Ha imparato a guidare il camion per interpretare il personaggio di Sally?
«Sì, mi piacciono le sfide fisiche che fanno parte del mestiere di attrice. Le riprese di Paradise Highway sono però state ritardate per la pandemia e, al momento di girare, ho dovuto riprendere le lezioni di guida perché temevo di aver dimenticato tutto, ma ho insistito affinché ci fosse almeno una scena del film dove fossi io a guidare il camion perché mi sembrava importante. E alla fine, a causa di un contrattempo che ha coinvolto il secondo camion che utilizzavamo, ce l’ho fatta. È stato bellissimo, anche se devo dire che la strada era stata bloccata al traffico dalla polizia».

Ho anche molti altri interessi, ma amo recitare, immergermi in personaggi sempre nuovi. È un’attività molto creativa, molto fisica, che coinvolge tutto il tuo essere

Dopo una carriera intensa e ricca di soddisfazioni come la sua, che cosa la spinge a interpretare ancora due-tre film all’anno, senza fermarsi mai?
«Ho anche molti altri interessi, ma amo recitare, immergermi in personaggi sempre nuovi. È un’attività molto creativa, molto fisica, che coinvolge tutto il tuo essere. Ed è molto interessante lavorare con altri attori.
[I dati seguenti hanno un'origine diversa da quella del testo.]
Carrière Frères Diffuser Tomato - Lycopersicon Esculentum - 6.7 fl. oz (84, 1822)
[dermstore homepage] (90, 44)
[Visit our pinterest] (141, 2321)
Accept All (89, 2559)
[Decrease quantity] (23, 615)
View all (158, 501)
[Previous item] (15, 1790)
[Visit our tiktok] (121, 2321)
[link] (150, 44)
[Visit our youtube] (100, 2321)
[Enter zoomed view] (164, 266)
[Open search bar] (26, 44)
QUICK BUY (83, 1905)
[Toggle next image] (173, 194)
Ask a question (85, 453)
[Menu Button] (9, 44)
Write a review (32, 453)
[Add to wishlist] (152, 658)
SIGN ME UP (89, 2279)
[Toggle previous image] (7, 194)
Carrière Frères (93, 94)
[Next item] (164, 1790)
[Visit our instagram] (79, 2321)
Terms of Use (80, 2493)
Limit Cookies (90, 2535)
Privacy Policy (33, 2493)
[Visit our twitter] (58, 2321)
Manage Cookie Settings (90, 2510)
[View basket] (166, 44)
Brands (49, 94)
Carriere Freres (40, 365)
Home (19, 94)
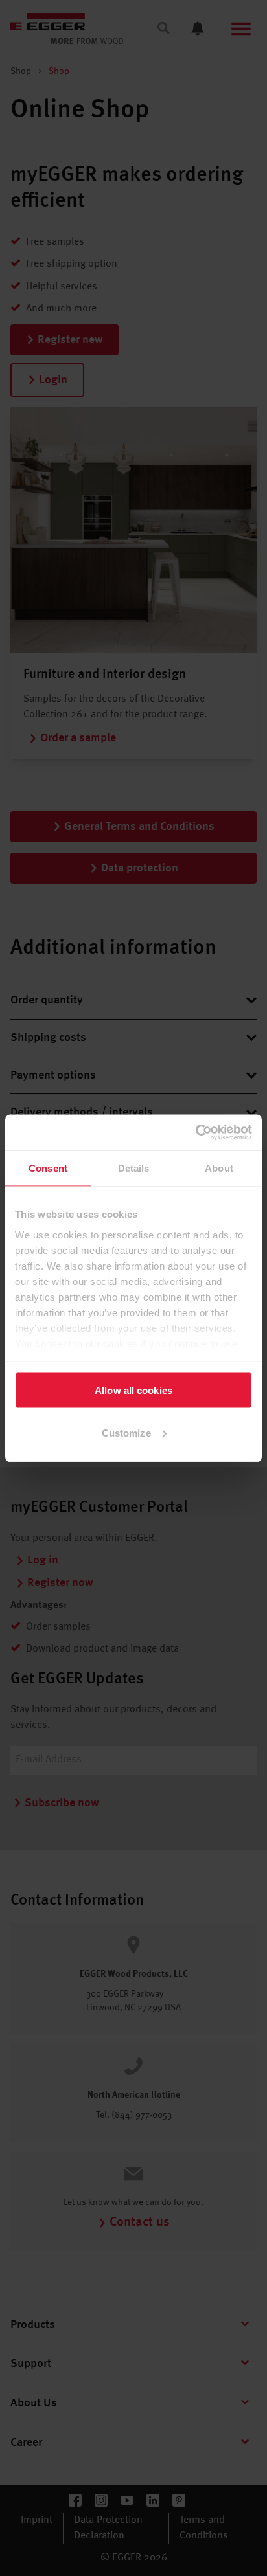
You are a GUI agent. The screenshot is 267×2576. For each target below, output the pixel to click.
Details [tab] (134, 1168)
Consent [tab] (48, 1168)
Mi sento molto fortunata di poter fare questo mestiere».

In questo caso si mostra senza trucco e in abiti praticamente maschili: è stato facile?
«Gli abiti e le scarpe che indossi sono molto importanti per definire il proprio ruolo, e la costumista di questo film è stata molto brava: mi ha proposto un paio di jeans ed erano quelli, ha comprato le magliette e le camicie nei negozi per camionisti ed erano perfette».

Paradise Highway è un road movie: le ha permesso di scoprire regioni degli Stati Uniti che non conosceva?
«Sì, il Mississippi e l’Arkansas: regioni dove la vita non è facile, soprattutto per la comunità nera. Essere lì, lavorare lì, è diverso dal leggere articoli o vedere documentari. Soprattutto in questo periodo post-COVID, c’è pochissimo lavoro e la situazione dell’agricoltura è la stessa da secoli: i ricchi possiedono la terra e i poveri la lavorano».

E, last but not least, questo film le ha permesso anche di lavorare con Morgan Freeman.
«Vedo un’immensa dignità dentro di lui e una grande umanità nei suoi occhi e il suo modo di comportarsi è davvero unico. Stavamo provando il dialogo di una scena e, a un certo punto, attorno a noi i tecnici hanno iniziato a spostare le luci e a discutere, ma lui ha continuato a recitare come se nulla fosse, sino alla fine della sua parte. Sono rimasta affascinata da ciò, perché qualsiasi altro attore si sarebbe arrabbiato, mentre lui ha mostrato un enorme rispetto per il nostro lavoro. Ed è stata una grande lezione per me».